Title
Where a taxpayer is falsely indicated on a tax payment notice, the disposition shall be null and void.
Summary
In a case where there is no need to go through a separate pre-trial procedure, and where a taxpayer is indicated differently from the facts in a tax notice, even if the taxpayer confirmed the tax disposition after the tax disposition, the defect in the tax disposition can not be cured, and thus, it is null and void.
The decision
The contents of the decision shall be the same as attached.
Text
1. As of May 18, 1991, the Defendant confirmed that the imposition of global income tax amounting to KRW 4,903,560 and the defense tax amounting to KRW 980,710 against the Plaintiff is null and void. 2. The litigation cost is assessed against the Defendant.
Reasons
1. If the statements Nos. 1, 2, and 3, and No. 4-1 and 2 show the whole purport of the pleading, the defendant can recognize the fact that the defendant determined the tax base and the amount of tax on global income from January 1, 1985 to March 15, 1985 by means of an estimated investigation and decision, and that the disposition of taxation stated in paragraph (1) of this Article was issued.
2. First, we examine this safety defense.
The defendant asserts that the plaintiff's request for review after the expiration of the period of the request for review even after receiving the notice of the tax disposition of this case, the plaintiff's lawsuit of this case is unlawful as it did not go through legitimate pre-trial
However, the plaintiff sought a judgment that the original taxation disposition was unlawful and revoked it, but it was also stated in the record that the plaintiff sought a judgment that confirmed the validity of the above taxation disposition on the third day of June 23, 1992. In this case, it is not necessary to go through the prior trial procedure prior to the filing of the lawsuit. Thus, the defendant's above assertion is groundless.
3.For the following merits:
First of all, the plaintiff asserts that the tax disposition in this case by the defendant is void as it is reasonable because there is a defect different from the fact of the taxpayer's indication in the tax disposition, and its defect is significant and obvious.
그러므로 살피건대, 갑제2호증의 3, 갑제4호증의 2, 갑제5, 6호증, 갑제11호증의 1,2의 각 기재에 변론의 전취지를 보태어 보면, 피고는 납세고지서에 의하여 이 사건 과세처분을 함에 있어서 그 납세고지서에 납세의무자를 표시하면서 성명은 원고를 기재하였으나 납세자번호(주민등록번호)와 주소는 원고와 아무런 관계 없는 소외 윤ㅇㅇ의 것을 기재하여 원고에게 송달한 사실을 인정할 수 있는바, 위 인정사실에 의하면 피고가 이 사건 과세처분을 함에 있어서 납세고지서에 납세의무자를 잘못 표시한 그 하자는 중대하고도 외관상 명백하다 할 것이어서 피고의 이 사건 과세처분은 당연무효라고 할 것이므로, 원고의 위 주장은 이유 있다.
On the other hand, the defendant visited the tax authority several times prior to the issuance of the tax disposition in this case, and confirmed the contents of the tax disposition, and even after the defective tax disposition, the tax authority found the tax disposition again on May 22, 191 and did not raise any objection after confirming the contents of the tax disposition against the plaintiff. Thus, the above tax disposition defects in the tax disposition in this case were cured.
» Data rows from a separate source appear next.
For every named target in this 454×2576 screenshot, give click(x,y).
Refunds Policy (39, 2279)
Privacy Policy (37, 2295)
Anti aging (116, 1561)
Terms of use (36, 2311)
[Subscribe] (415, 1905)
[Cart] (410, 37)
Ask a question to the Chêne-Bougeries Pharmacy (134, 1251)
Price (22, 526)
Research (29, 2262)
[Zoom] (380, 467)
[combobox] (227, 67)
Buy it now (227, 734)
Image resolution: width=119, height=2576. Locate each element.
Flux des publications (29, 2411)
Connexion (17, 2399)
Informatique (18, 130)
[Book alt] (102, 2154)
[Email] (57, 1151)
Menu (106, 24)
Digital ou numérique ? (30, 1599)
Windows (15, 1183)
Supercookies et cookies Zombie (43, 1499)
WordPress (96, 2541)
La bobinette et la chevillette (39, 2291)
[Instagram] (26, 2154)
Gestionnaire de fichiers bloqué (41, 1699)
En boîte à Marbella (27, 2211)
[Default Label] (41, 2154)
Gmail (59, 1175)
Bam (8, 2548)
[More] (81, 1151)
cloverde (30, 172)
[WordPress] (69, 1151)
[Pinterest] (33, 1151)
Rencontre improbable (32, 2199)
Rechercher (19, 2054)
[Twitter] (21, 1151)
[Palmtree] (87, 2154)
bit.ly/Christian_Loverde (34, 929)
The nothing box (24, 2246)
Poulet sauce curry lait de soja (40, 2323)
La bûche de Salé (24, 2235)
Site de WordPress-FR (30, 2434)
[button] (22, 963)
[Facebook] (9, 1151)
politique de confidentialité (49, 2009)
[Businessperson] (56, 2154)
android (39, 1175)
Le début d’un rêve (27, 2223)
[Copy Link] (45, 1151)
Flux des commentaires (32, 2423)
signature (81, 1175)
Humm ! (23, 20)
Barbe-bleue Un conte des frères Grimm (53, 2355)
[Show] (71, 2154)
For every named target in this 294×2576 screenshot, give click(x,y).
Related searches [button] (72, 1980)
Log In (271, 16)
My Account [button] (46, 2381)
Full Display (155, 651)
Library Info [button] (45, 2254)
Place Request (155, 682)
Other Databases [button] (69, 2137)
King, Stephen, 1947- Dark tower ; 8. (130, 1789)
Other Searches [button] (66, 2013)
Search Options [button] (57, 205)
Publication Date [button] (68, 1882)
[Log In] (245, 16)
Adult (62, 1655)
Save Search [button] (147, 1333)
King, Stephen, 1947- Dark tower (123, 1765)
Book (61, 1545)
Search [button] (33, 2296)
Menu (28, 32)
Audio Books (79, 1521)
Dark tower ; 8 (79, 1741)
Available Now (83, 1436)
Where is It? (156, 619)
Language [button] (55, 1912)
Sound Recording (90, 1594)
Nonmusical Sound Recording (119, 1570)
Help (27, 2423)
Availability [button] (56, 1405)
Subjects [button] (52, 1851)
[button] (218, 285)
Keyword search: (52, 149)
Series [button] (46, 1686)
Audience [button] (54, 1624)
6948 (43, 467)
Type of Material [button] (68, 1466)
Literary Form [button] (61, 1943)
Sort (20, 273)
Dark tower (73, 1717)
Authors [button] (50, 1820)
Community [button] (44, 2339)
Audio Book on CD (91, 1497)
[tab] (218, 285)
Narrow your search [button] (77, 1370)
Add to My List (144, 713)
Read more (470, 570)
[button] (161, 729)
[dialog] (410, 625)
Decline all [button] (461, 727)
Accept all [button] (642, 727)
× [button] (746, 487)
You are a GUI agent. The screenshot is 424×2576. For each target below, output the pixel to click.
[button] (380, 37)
However, even if the plaintiff's assertion is identical to the plaintiff's assertion, the above argument alone cannot be viewed as cured of the defect in the tax payment notice, in light of the strongness of Article 9 of the National Tax Collection Act regarding the tax payment notice. Further, the defect in the grounds for invalidation of the tax payment notice can not be cured by the ex post facto correction, etc.
4. If so, the plaintiff's claim of this case seeking the confirmation of the defendant's taxation of this case is legitimate because the defendant's legal interest in seeking the confirmation exists, without any need to decide on the remainder of the plaintiff's assertion, and it is so decided as per Disposition by the assent of all participating Justices.